**ОТРЫВОК ТЕКСТА:**
══════════

Тем временем ливанская полиция стала проявлять такой интерес к содержимому моего сейфа (который, к слову, был настолько мало защищен от взлома, что поддался бы усилиям ребенка), что Пьеротти взял его под свою защиту. На самом деле там ничего не было кроме личных документов.

Весь этот период моя жена был объектом преследования со стороны журналистов и фотографов. Она также заявляла, что агенты местного управления государственной безопасности (Сюрте) побывали в пустой квартире, чтобы организовать там постоянное наблюдение. Обычная процедура слежки ограничивалась подкупом консьержки и записью телефонных переговоров.

* * *

Что же, вскоре Элеоноре с детьми было разрешено присоединиться к Филби в Москве. Она даже написала об этом книгу. Я надеялся увидеть в ней какие-то откровения. Ничего похожего. Скучная и плохо написанная бытовуха. Мне запомнился лишь один эпизод. Элеонора подробно описывает, как один из офицеров КГБ высокого ранга, регулярно приходящий в их московскую квартиру, всегда приносит с собой в качестве сувенира что-нибудь из съестного. Нам-то это понятно: люди постарше помнят, как мы жили в 1960-е. А Элеонора вопрошает: разве это дело, что человек такого ранга приносит нам пакеты с гречкой?

Один из свидетелей их совместной жизни припоминает: Элеонора страшно пила. Причем всегда просила опекавших их покупать водку. К ней она питала особое пристрастие. В Москве она не прижилась. Не стану осуждать за это американку, внезапно заброшенную к нам по воле судьбы. «Декабристки» из нее и не должно было получиться.

══════════

**СПИСОК ДАННЫХ:**
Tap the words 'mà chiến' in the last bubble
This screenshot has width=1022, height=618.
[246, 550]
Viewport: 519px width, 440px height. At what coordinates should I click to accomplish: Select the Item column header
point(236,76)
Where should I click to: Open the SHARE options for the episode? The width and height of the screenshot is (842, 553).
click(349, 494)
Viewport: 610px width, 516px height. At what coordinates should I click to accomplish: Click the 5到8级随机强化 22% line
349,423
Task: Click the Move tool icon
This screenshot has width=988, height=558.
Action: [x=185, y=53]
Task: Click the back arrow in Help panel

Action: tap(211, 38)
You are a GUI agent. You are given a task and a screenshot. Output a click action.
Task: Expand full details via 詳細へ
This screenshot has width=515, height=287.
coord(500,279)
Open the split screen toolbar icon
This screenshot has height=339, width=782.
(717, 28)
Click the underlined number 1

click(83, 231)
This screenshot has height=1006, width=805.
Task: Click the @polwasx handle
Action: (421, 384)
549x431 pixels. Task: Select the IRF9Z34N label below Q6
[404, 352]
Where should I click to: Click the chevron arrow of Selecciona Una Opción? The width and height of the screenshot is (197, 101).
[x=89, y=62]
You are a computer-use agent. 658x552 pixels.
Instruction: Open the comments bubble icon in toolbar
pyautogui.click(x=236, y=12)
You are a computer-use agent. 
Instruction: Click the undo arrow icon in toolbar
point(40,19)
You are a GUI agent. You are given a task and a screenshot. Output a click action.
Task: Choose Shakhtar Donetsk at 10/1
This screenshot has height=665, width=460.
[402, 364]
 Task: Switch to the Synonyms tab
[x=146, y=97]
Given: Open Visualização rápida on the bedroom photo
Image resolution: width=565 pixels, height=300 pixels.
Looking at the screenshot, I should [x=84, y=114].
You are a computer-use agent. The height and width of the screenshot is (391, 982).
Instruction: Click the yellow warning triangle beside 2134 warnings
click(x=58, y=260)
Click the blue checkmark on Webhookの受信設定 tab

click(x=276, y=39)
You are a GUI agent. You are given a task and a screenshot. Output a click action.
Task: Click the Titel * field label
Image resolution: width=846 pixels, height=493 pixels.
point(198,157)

══════════

**ВАШЕ ЗАДАНИЕ:** Перепишите без изменений фрагмент отрывка текста, который начинается со слов, содержащих «Один из свидетелей», и заканчивается словами «должно было получиться.».

**РАЗДЕЛ ОТВЕТА:**
Один из свидетелей их совместной жизни припоминает: Элеонора страшно пила. Причем всегда просила опекавших их покупать водку. К ней она питала особое пристрастие. В Москве она не прижилась. Не стану осуждать за это американку, внезапно заброшенную к нам по воле судьбы. «Декабристки» из нее и не должно было получиться.